Things to discuss before I move forward:

  1. do we want to add the same to vcat (like in append!)?
  2. the tricky thing is that hcat(df, table) and hcat(table, df) always produces a DataFrame; this could lead to dispatch ambiguities in case if other table type also defined hcat (and allowed it with DataFrame) - what do you think we should do? Maybe only hcat(df, table) should be defined and we should use a rule that the first argument governs the dispatch and output type?

@bkamins bkamins added the feature label Jun 3, 2021
@bkamins bkamins added this to the 1.x milestone Jun 3, 2021
@pdeffebach
Copy link
Contributor

+1 for only defining hcat(df::AbstractDataFrame, t) to avoid method ambiguities.

@bkamins
Copy link
Member Author

bkamins commented Jun 5, 2021

OK. Then we will only have hcat(::AbstractVector, ::AbstractDataFrame) to avoid being breaking.

Another problem I have noticed now is that currently we have:

julia> hcat(DataFrame(a=[1,2]), [(b=1,c=2), (b=3,c=4)])
2×2 DataFrame
 Row │ a      x1             
     │ Int64  NamedTup…      
─────┼───────────────────────
   1 │     1  (b = 1, c = 2)
   2 │     2  (b = 3, c = 4)

Which means that I think that both:

  1. hcat(::AbstractVector, ::AbstractDataFrame)
  2. hcat(::AbstractDataFrame, ::AbstractVector)

Should be deprecated and removed in 2.0 release. I imagine that in practice no-one uses these methods. I will ask on Slack.

@bkamins bkamins added the breaking The proposed change is breaking. label Jun 5, 2021
@pdeffebach
Copy link
Contributor

Users should definitely do insertcols for this. So deprecating hcat(df::AbstractVector, v::Vector) is fine.

Bummer this didn't make it into 1.0, though. It would seem we can't add the new methods until 2.0 because otherwise we would have to break hcat(df, v) right?

@bkamins
Copy link
Member Author

bkamins commented Jun 5, 2021

we would have to break hcat(df, v) right?

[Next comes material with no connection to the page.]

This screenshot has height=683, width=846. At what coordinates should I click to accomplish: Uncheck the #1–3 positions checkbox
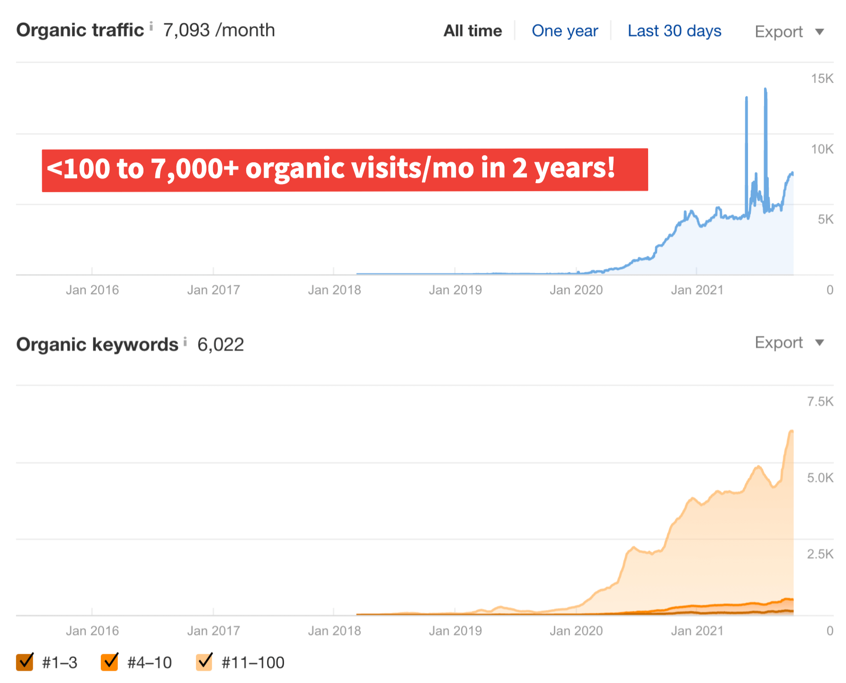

No, we can add new methods, with the only exception that Vector{<:NamedTuple} will not work as expected (which unfortunately is a relatively common case).

@pdeffebach
Copy link
Contributor

Is part of the problem here that telling people to call hcat(df, DataFrame(t)) will lead to an unnecessary set of allocations? One for the intermediate DataFrame call and another for the hcat.

@pdeffebach
Copy link
Contributor

After thinking on this more, I think it's best to simply deprecate hcat(df, v) but then not add new methods for Tables.jl and tell users to use DataFrame(t; copycols = false). But others may disagree. Hopefully someone can provide a sufficiently compelling use-case.

@bkamins
Copy link
Member Author

bkamins commented Jun 5, 2021

Hopefully someone can provide a sufficiently compelling use-case.

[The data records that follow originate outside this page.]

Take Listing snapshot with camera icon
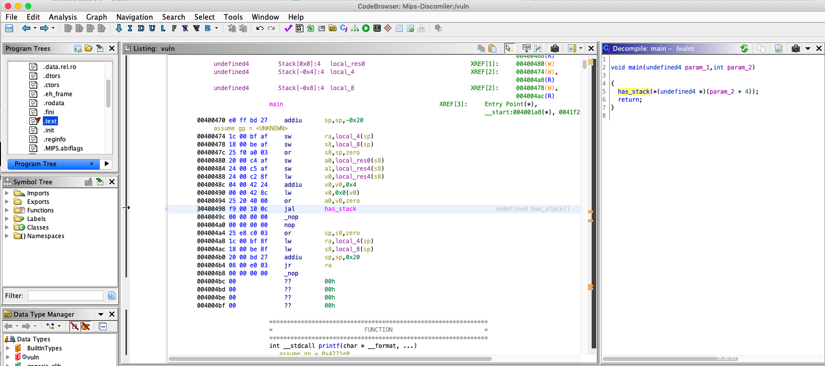 coord(555,48)
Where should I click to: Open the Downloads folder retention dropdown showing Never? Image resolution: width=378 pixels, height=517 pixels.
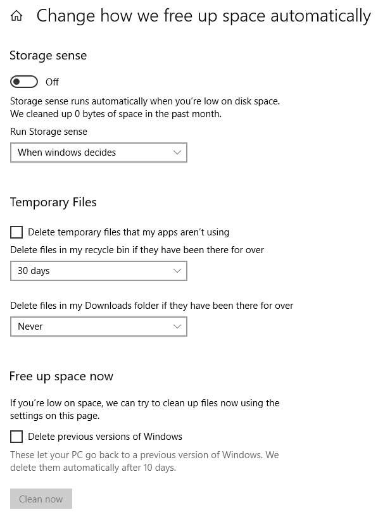pyautogui.click(x=99, y=327)
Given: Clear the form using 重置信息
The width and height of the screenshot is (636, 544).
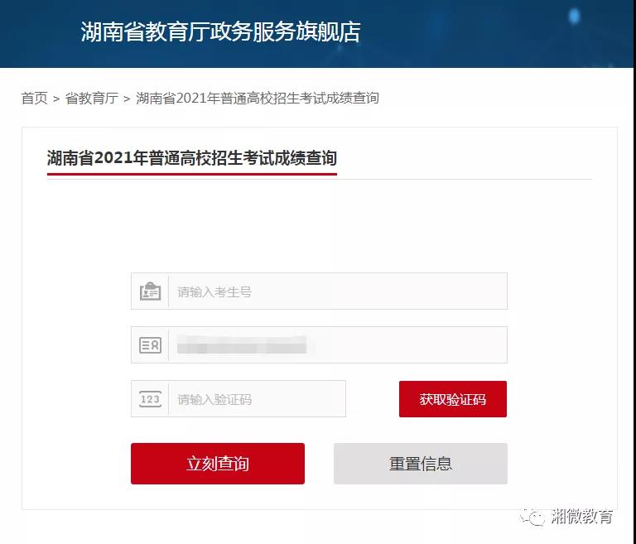Looking at the screenshot, I should coord(421,464).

I think it is mostly convenience, like in append!. But we can postpone adding it after hcat(df, v) is removed.

@nalimilan
Copy link
Member

Difficult decision. Adding a new method that works for all tables but gives a different result for Vector{<:NamedTuple} could be misleading. OTOH that method could be useful in other cases, e.g. with CSV.File... Not sure what's best.

@bkamins
Copy link
Member Author

bkamins commented Jun 5, 2021

I think what is safe to assume is that both hcat(::AbstractVector, ::AbstractDataFrame) and hcat(::AbstractDataFrame, ::AbstractVector) should be deprecated to free-up a possibility to make a change later.

@bkamins bkamins removed the breaking The proposed change is breaking. label Jun 8, 2021
@bkamins
Copy link
Member Author

bkamins commented Jun 8, 2021

OK. I think that then we should just deprecate ::AbstractVector for now. This is what I have implemented.
I have also bumped the version to 1.2 as I think along with several recent PRs that are finished we can go for this release before JuliaCon.

@bkamins bkamins changed the title initial implementation of hcat for Tables.jl tables Deprecate AbstractVector in hcat Jun 8, 2021
@bkamins
Copy link
Member Author

bkamins commented Jun 8, 2021

CI fails because of time-out on Julia nightly so I guess it is acceptable for now.

Comment on lines 1037 to 1038
hcat!(x, df::DataFrame; makeunique::Bool=false, copycols::Bool=true) =
throw(ArgumentError("x must AbstractDataFrame"))
Copy link
Member

Choose a reason for hiding this comment

The reason will be displayed to describe this comment to others. Learn more.

Maybe we should drop this method? Other packages may define methods for x, so the error may not be completely accurate (since other types than AbstractDataFrame may be supported).

Copy link
Member Author

Choose a reason for hiding this comment

The reason will be displayed to describe this comment to others. Learn more.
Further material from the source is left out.